To be done
Rewrite the items below, changing each "Where should I click to:" to "Where do I click to:" and keeping everything else the same.

Dataset
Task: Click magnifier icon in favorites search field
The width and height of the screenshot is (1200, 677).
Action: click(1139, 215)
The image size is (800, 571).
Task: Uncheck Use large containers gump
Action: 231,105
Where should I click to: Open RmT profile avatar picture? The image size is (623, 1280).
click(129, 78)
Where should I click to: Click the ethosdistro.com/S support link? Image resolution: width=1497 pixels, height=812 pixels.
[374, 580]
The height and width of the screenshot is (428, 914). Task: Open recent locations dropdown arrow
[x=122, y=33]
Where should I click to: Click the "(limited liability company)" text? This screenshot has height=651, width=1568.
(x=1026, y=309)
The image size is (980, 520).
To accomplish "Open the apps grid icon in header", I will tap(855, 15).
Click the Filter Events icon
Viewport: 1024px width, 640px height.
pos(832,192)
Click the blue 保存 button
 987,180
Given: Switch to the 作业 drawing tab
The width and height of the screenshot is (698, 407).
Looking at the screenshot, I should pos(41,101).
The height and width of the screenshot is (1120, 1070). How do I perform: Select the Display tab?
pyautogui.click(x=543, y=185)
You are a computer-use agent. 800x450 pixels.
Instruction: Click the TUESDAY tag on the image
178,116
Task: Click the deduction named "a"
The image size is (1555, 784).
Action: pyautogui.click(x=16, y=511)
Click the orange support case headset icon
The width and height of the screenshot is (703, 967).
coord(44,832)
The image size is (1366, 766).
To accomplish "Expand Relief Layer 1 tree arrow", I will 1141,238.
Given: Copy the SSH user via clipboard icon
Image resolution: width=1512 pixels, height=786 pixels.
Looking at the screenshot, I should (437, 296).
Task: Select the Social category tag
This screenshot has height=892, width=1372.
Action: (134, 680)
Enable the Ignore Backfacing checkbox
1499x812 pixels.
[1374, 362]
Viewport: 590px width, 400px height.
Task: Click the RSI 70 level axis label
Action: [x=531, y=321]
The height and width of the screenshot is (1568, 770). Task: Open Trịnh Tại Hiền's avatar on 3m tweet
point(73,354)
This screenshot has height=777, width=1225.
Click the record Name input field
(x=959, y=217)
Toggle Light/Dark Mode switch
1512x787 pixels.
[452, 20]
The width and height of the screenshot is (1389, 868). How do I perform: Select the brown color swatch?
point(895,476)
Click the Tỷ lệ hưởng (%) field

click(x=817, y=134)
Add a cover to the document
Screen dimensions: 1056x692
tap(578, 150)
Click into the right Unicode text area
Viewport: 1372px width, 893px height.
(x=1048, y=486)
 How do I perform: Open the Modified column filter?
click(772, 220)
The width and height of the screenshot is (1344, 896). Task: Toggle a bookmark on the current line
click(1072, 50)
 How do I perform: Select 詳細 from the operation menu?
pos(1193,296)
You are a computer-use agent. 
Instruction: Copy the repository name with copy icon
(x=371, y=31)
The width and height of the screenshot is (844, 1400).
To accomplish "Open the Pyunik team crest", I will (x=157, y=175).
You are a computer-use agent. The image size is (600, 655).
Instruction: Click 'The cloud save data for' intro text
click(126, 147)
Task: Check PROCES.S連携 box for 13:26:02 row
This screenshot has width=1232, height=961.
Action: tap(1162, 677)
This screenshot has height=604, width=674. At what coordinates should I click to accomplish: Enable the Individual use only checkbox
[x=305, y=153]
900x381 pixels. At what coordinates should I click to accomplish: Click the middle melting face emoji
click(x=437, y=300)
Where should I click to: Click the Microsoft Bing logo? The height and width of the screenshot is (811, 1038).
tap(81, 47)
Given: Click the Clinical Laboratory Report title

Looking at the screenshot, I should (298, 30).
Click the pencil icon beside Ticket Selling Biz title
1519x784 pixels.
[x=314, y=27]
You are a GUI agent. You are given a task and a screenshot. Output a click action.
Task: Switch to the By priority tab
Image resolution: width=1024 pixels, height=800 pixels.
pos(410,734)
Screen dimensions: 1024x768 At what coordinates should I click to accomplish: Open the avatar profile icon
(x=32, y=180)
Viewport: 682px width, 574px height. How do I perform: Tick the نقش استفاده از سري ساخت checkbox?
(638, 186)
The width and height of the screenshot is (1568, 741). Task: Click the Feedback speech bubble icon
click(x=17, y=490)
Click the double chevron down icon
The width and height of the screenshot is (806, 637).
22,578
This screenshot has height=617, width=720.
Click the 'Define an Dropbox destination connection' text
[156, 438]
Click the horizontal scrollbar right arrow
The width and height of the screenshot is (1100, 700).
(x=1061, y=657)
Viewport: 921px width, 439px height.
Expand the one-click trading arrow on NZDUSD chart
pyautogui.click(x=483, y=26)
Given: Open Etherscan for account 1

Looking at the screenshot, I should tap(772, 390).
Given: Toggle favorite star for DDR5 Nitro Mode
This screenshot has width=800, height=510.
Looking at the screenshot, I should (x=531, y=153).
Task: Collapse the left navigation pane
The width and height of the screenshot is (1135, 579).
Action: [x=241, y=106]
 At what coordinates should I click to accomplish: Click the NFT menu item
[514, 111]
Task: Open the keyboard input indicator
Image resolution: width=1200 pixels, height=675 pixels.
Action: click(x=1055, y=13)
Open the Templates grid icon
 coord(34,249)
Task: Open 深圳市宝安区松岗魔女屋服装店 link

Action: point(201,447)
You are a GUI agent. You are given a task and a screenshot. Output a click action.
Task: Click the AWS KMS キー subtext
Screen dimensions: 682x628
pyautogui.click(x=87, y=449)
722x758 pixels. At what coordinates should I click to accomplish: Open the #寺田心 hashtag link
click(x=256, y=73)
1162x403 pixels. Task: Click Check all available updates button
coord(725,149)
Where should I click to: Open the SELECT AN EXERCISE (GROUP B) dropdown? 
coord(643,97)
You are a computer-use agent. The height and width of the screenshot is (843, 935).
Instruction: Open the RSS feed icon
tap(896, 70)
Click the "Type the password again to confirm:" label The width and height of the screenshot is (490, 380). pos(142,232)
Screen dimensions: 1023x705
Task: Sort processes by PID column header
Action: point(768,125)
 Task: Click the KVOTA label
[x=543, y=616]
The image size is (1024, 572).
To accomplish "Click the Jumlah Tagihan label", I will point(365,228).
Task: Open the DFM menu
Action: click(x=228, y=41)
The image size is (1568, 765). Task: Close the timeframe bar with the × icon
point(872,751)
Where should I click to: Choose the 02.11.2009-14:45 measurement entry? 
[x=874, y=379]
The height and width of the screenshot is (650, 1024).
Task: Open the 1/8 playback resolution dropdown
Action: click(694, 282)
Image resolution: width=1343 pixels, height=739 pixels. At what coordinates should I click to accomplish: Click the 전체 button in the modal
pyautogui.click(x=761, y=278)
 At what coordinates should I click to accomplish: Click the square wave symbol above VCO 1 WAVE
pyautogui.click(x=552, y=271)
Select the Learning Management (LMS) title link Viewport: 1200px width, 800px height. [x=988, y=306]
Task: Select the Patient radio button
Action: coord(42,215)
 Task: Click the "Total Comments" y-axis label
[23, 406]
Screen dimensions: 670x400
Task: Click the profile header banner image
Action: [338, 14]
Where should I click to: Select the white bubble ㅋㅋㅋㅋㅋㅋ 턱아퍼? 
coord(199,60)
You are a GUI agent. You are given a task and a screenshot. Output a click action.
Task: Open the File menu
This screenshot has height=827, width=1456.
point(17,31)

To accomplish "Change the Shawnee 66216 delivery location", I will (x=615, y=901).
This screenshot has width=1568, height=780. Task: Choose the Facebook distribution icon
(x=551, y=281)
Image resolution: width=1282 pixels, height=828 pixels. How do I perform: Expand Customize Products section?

Solution below
Task: Click magnifier icon in favorites search field
The width and height of the screenshot is (1200, 677).
Action: click(1139, 215)
The image size is (800, 571).
Task: Uncheck Use large containers gump
Action: 231,105
Where do I click to: Open RmT profile avatar picture? The image size is (623, 1280).
click(129, 78)
Where do I click to: Click the ethosdistro.com/S support link? Image resolution: width=1497 pixels, height=812 pixels.
[374, 580]
The height and width of the screenshot is (428, 914). Task: Open recent locations dropdown arrow
[x=122, y=33]
Where do I click to: Click the "(limited liability company)" text? This screenshot has height=651, width=1568.
(x=1026, y=309)
The image size is (980, 520).
To accomplish "Open the apps grid icon in header", I will tap(855, 15).
Click the Filter Events icon
Viewport: 1024px width, 640px height.
pos(832,192)
Click the blue 保存 button
 987,180
Given: Switch to the 作业 drawing tab
The width and height of the screenshot is (698, 407).
Looking at the screenshot, I should pos(41,101).
The height and width of the screenshot is (1120, 1070). How do I perform: Select the Display tab?
pyautogui.click(x=543, y=185)
You are a computer-use agent. 800x450 pixels.
Instruction: Click the TUESDAY tag on the image
178,116
Task: Click the deduction named "a"
The image size is (1555, 784).
Action: pyautogui.click(x=16, y=511)
Click the orange support case headset icon
The width and height of the screenshot is (703, 967).
coord(44,832)
The image size is (1366, 766).
To accomplish "Expand Relief Layer 1 tree arrow", I will 1141,238.
Given: Copy the SSH user via clipboard icon
Image resolution: width=1512 pixels, height=786 pixels.
Looking at the screenshot, I should (437, 296).
Task: Select the Social category tag
This screenshot has height=892, width=1372.
Action: (134, 680)
Enable the Ignore Backfacing checkbox
1499x812 pixels.
[1374, 362]
Viewport: 590px width, 400px height.
Task: Click the RSI 70 level axis label
Action: [x=531, y=321]
The height and width of the screenshot is (1568, 770). Task: Open Trịnh Tại Hiền's avatar on 3m tweet
point(73,354)
This screenshot has height=777, width=1225.
Click the record Name input field
(x=959, y=217)
Toggle Light/Dark Mode switch
1512x787 pixels.
[452, 20]
The width and height of the screenshot is (1389, 868). How do I perform: Select the brown color swatch?
point(895,476)
Click the Tỷ lệ hưởng (%) field

click(x=817, y=134)
Add a cover to the document
Screen dimensions: 1056x692
tap(578, 150)
Click into the right Unicode text area
Viewport: 1372px width, 893px height.
(x=1048, y=486)
 How do I perform: Open the Modified column filter?
click(772, 220)
The width and height of the screenshot is (1344, 896). Task: Toggle a bookmark on the current line
click(1072, 50)
 How do I perform: Select 詳細 from the operation menu?
pos(1193,296)
You are a computer-use agent. 
Instruction: Copy the repository name with copy icon
(x=371, y=31)
The width and height of the screenshot is (844, 1400).
To accomplish "Open the Pyunik team crest", I will (x=157, y=175).
You are a computer-use agent. The image size is (600, 655).
Instruction: Click 'The cloud save data for' intro text
click(126, 147)
Task: Check PROCES.S連携 box for 13:26:02 row
This screenshot has width=1232, height=961.
Action: tap(1162, 677)
This screenshot has height=604, width=674. At what coordinates should I click to accomplish: Enable the Individual use only checkbox
[x=305, y=153]
900x381 pixels. At what coordinates should I click to accomplish: Click the middle melting face emoji
click(x=437, y=300)
Where do I click to: Click the Microsoft Bing logo? The height and width of the screenshot is (811, 1038).
tap(81, 47)
Given: Click the Clinical Laboratory Report title

Looking at the screenshot, I should (298, 30).
Click the pencil icon beside Ticket Selling Biz title
1519x784 pixels.
[x=314, y=27]
You are a GUI agent. You are given a task and a screenshot. Output a click action.
Task: Switch to the By priority tab
Image resolution: width=1024 pixels, height=800 pixels.
pos(410,734)
Screen dimensions: 1024x768 At what coordinates should I click to accomplish: Open the avatar profile icon
(x=32, y=180)
Viewport: 682px width, 574px height. How do I perform: Tick the نقش استفاده از سري ساخت checkbox?
(638, 186)
The width and height of the screenshot is (1568, 741). Task: Click the Feedback speech bubble icon
click(x=17, y=490)
Click the double chevron down icon
The width and height of the screenshot is (806, 637).
22,578
This screenshot has height=617, width=720.
Click the 'Define an Dropbox destination connection' text
[156, 438]
Click the horizontal scrollbar right arrow
The width and height of the screenshot is (1100, 700).
(x=1061, y=657)
Viewport: 921px width, 439px height.
Expand the one-click trading arrow on NZDUSD chart
pyautogui.click(x=483, y=26)
Given: Open Etherscan for account 1

Looking at the screenshot, I should tap(772, 390).
Given: Toggle favorite star for DDR5 Nitro Mode
This screenshot has width=800, height=510.
Looking at the screenshot, I should (x=531, y=153).
Task: Collapse the left navigation pane
The width and height of the screenshot is (1135, 579).
Action: [x=241, y=106]
 At what coordinates should I click to accomplish: Click the NFT menu item
[514, 111]
Task: Open the keyboard input indicator
Image resolution: width=1200 pixels, height=675 pixels.
Action: click(x=1055, y=13)
Open the Templates grid icon
 coord(34,249)
Task: Open 深圳市宝安区松岗魔女屋服装店 link

Action: point(201,447)
You are a GUI agent. You are given a task and a screenshot. Output a click action.
Task: Click the AWS KMS キー subtext
Screen dimensions: 682x628
pyautogui.click(x=87, y=449)
722x758 pixels. At what coordinates should I click to accomplish: Open the #寺田心 hashtag link
click(x=256, y=73)
1162x403 pixels. Task: Click Check all available updates button
coord(725,149)
Where do I click to: Open the SELECT AN EXERCISE (GROUP B) dropdown? 
coord(643,97)
You are a computer-use agent. The height and width of the screenshot is (843, 935).
Instruction: Open the RSS feed icon
tap(896, 70)
Click the "Type the password again to confirm:" label The width and height of the screenshot is (490, 380). pos(142,232)
Screen dimensions: 1023x705
Task: Sort processes by PID column header
Action: point(768,125)
 Task: Click the KVOTA label
[x=543, y=616]
The image size is (1024, 572).
To accomplish "Click the Jumlah Tagihan label", I will point(365,228).
Task: Open the DFM menu
Action: click(x=228, y=41)
The image size is (1568, 765). Task: Close the timeframe bar with the × icon
point(872,751)
Where do I click to: Choose the 02.11.2009-14:45 measurement entry? 
[x=874, y=379]
The height and width of the screenshot is (650, 1024).
Task: Open the 1/8 playback resolution dropdown
Action: click(694, 282)
Image resolution: width=1343 pixels, height=739 pixels. At what coordinates should I click to accomplish: Click the 전체 button in the modal
pyautogui.click(x=761, y=278)
 At what coordinates should I click to accomplish: Click the square wave symbol above VCO 1 WAVE
pyautogui.click(x=552, y=271)
Select the Learning Management (LMS) title link Viewport: 1200px width, 800px height. [x=988, y=306]
Task: Select the Patient radio button
Action: coord(42,215)
 Task: Click the "Total Comments" y-axis label
[23, 406]
Screen dimensions: 670x400
Task: Click the profile header banner image
Action: [338, 14]
Where do I click to: Select the white bubble ㅋㅋㅋㅋㅋㅋ 턱아퍼? 
coord(199,60)
You are a GUI agent. You are given a task and a screenshot. Output a click action.
Task: Open the File menu
This screenshot has height=827, width=1456.
point(17,31)

To accomplish "Change the Shawnee 66216 delivery location", I will (x=615, y=901).
This screenshot has width=1568, height=780. Task: Choose the Facebook distribution icon
(x=551, y=281)
Image resolution: width=1282 pixels, height=828 pixels. How do I perform: Expand Customize Products section?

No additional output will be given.